Uby MySQL dump does not handle UTF-8 properly #172

judithek · 2016-11-24T20:05:32Z

When querying an UBY mysql dump for German lemmas with umlauts this is not handled correctly:
e.g. querying for "sägen" returns all entries for "sägen" and "sagen".

This can be reproduced in the Uby web browser, on the command line with pure mysql and using the Uby-API.

This issue does not occur with the H2 database (another point in favor of using H2).

reckart · 2016-11-24T20:07:02Z

That may depend on how the encoding in the mysql db has been configured and whether that configuration is included in the mysql dump. A properly configured mysql should support UTF-8.

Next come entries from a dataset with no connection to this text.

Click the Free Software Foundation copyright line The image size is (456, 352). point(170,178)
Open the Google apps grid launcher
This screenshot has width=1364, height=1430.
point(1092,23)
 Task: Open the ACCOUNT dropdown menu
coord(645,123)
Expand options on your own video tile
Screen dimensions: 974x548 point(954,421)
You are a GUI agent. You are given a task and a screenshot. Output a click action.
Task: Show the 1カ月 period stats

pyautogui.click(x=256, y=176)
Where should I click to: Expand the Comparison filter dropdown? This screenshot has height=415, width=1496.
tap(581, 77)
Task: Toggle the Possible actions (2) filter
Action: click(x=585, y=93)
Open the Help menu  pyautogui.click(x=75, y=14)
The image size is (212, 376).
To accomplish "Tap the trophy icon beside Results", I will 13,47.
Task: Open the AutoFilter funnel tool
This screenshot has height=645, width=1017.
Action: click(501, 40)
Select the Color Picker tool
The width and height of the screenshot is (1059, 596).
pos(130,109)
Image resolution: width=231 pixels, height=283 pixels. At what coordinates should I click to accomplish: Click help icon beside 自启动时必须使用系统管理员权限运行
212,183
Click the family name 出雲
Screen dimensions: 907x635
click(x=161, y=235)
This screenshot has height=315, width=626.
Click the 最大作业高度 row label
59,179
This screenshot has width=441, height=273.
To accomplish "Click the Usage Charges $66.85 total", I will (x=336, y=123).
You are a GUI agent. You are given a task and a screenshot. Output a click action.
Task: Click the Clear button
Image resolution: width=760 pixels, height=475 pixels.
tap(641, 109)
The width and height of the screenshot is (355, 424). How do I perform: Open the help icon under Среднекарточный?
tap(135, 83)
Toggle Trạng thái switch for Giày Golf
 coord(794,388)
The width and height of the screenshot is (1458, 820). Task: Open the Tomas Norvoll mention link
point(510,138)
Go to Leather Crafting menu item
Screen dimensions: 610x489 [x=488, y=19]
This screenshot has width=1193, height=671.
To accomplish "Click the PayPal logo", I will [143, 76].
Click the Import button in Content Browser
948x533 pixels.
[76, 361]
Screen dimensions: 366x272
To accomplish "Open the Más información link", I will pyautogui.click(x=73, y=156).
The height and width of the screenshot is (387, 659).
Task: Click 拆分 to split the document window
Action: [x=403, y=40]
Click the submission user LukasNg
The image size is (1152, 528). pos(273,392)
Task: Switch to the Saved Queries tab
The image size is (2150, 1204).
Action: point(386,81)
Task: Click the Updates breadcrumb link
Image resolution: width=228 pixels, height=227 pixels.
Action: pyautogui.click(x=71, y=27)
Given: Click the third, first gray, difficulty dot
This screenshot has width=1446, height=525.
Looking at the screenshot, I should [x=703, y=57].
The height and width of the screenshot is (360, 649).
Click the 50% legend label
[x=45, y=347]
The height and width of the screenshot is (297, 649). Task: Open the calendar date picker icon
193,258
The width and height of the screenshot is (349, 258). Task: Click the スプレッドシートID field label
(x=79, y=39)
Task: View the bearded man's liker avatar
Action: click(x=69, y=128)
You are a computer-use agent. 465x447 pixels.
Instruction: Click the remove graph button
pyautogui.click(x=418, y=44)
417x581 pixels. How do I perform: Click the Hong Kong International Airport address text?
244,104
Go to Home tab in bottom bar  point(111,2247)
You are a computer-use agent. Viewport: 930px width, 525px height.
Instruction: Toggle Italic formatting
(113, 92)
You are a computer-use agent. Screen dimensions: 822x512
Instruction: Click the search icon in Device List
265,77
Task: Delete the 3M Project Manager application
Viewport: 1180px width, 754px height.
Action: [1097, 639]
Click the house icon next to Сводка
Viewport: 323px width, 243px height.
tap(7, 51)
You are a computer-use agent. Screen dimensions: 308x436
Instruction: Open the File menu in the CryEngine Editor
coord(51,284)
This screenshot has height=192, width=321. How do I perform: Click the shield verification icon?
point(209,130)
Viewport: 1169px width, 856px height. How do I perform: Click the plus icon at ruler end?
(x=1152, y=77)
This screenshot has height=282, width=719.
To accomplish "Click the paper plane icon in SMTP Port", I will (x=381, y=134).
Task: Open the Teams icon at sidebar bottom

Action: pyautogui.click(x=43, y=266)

judithek · 2016-11-24T20:10:32Z

We always used this configuration for the creation of the database (before starting the actual import):

CREATE SCHEMA DATABASE_NAME DEFAULT CHARACTER SET utf8 COLLATE utf8_general_ci ;

reckart · 2016-11-24T20:12:02Z

Hm. Do the tables that were then created by Hibernate also reflect the encoding and collation? In principle, you can set these parameters individually for each table.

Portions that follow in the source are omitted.